Bonus: 2 Ways To Personalize Your Client Gift
Way #1: The first is to simply incorporate the individual’s name or initials somewhere on the gift. If you decided to get them a moleskin journal, then have it engraved or embossed with their name. If you sent them a nice stationary, then have it customized with their name or initials. This requires very little time and usually only costs a few extra bucks.
Way #2: The second way (and best way) is to tailor the gift to your client’s interests, personality, or values. I listed those in order of difficulty/return on investment meaning that the more difficult it is to do correctly the higher the potential return on investment. For example, it’s pretty easy to determine someone’s interests and tailor a gift towards those (e.g., the client likes fishing). Although this will no doubt be meaningful, it won’t be near as meaningful as tailoring a gift to someone’s personality or values.
What if I learn that the client is a big supporter of the United States military because his or her son is a service member. I could easily incorporate this into the gift idea. Although you must use great discretion and tactfulness when dealing with someone’s values, you also have a great opportunity to make a meaningful impact on your client. This is the type of gift that will make you unforgettable.

====

WORK ORDER 1:
According to the text on personalizing a client gift, what does the first way involve?
The text above and the records that follow are unrelated pieces of material.

[Collected data entries]

====

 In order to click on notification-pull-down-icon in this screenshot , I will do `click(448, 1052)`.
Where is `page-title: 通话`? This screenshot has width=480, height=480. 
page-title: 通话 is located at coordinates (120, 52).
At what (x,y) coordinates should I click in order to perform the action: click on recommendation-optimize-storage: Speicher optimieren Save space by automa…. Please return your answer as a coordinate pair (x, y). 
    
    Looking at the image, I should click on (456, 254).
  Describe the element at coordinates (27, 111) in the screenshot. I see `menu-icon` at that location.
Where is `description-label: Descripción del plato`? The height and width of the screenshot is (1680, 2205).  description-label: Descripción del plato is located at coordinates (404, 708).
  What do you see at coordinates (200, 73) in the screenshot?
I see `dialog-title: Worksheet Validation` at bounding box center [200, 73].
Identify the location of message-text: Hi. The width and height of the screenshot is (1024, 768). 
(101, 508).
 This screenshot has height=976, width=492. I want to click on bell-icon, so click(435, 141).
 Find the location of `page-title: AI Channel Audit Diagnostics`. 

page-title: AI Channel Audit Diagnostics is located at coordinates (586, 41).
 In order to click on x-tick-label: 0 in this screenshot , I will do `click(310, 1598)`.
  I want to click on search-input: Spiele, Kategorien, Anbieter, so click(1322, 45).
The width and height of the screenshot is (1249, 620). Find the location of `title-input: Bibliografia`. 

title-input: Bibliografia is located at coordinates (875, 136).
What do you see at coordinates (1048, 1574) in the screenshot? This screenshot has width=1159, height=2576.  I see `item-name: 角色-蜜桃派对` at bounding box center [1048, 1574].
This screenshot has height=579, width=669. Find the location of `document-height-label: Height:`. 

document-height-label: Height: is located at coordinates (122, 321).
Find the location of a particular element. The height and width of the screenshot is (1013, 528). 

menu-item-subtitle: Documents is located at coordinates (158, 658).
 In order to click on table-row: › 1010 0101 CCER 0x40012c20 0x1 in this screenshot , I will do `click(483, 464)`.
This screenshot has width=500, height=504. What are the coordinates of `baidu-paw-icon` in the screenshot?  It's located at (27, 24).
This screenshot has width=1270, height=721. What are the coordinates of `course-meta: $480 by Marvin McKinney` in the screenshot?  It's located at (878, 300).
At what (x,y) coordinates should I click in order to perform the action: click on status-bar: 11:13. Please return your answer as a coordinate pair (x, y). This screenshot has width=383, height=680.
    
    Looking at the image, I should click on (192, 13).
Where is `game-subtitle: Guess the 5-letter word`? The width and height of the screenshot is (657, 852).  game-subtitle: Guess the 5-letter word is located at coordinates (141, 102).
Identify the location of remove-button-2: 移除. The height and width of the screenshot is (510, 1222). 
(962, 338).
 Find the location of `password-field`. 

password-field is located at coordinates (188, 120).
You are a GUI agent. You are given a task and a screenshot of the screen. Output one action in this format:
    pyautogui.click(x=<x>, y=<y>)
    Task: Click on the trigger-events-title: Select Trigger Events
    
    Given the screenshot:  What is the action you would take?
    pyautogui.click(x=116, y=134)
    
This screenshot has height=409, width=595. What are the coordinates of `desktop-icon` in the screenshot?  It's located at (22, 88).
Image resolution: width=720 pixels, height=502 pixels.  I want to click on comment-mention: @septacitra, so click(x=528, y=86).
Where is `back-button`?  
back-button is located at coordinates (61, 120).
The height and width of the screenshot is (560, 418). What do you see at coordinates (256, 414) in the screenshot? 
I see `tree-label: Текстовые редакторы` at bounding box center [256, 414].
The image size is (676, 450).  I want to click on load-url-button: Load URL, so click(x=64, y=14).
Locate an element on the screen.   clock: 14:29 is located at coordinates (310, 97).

====

WORK ORDER 2:
Can you turn the part of the records that opens with the line containing "has width=383, height=680." and closes with the line containing "coordinates (141, 102)." into a numbered list, leaving out blank lines?

WRITTEN REPLY 1:
Incorporating the individual's name or initials somewhere on the gift.

WRITTEN REPLY 2:
1. At what (x,y) coordinates should I click in order to perform the action: click on status-bar: 11:13. Please return your answer as a coordinate pair (x, y). This screenshot has width=383, height=680.
2.     Looking at the image, I should click on (192, 13).
3. Where is `game-subtitle: Guess the 5-letter word`? The width and height of the screenshot is (657, 852).  game-subtitle: Guess the 5-letter word is located at coordinates (141, 102).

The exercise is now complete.